* Goal
Quote the stretch of items from the line containing "You are a GUI" through the line containing "pyautogui.click(x=368, y=29)", reproducing each line word for word. Leave the pictures out of your answer.

* Recorded data
____
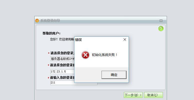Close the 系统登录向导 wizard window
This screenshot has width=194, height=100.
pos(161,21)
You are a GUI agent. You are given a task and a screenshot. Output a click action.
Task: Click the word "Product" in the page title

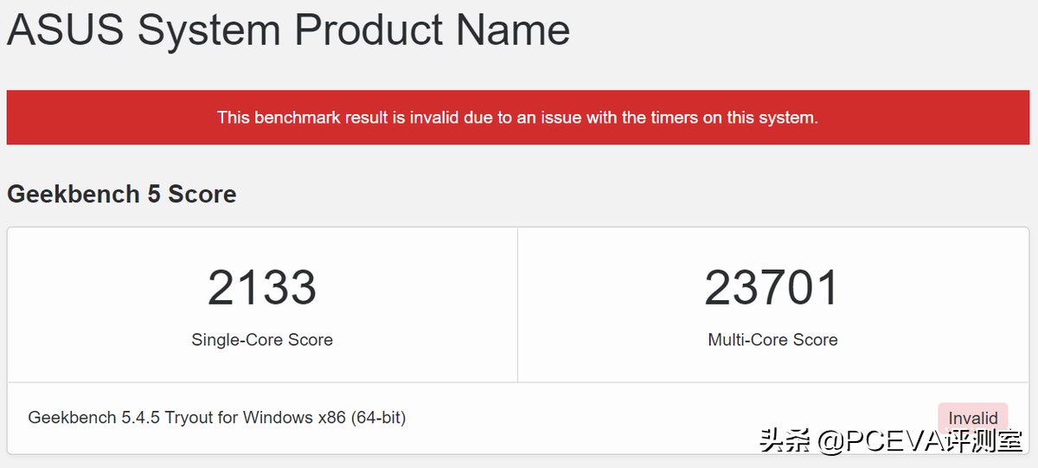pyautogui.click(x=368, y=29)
____
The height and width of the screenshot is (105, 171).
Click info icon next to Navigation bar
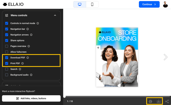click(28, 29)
____
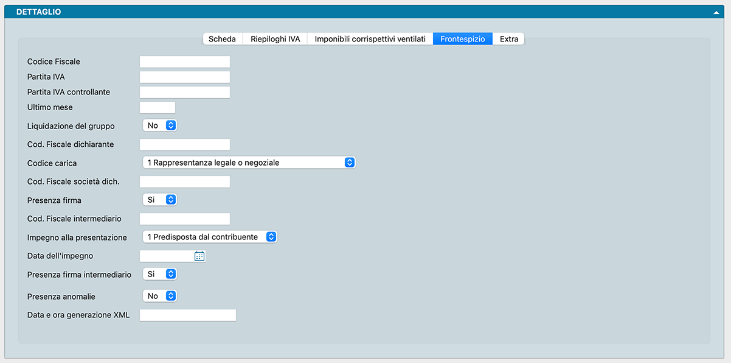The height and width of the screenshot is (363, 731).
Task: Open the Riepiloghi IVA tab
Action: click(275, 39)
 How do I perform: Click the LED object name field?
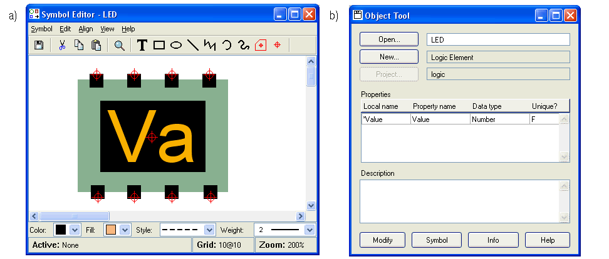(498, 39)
____
* Correct output
You are a GUI agent. You are given a task and a screenshot. Output a click action.
Task: Click the word "Product" in the page title

pyautogui.click(x=368, y=29)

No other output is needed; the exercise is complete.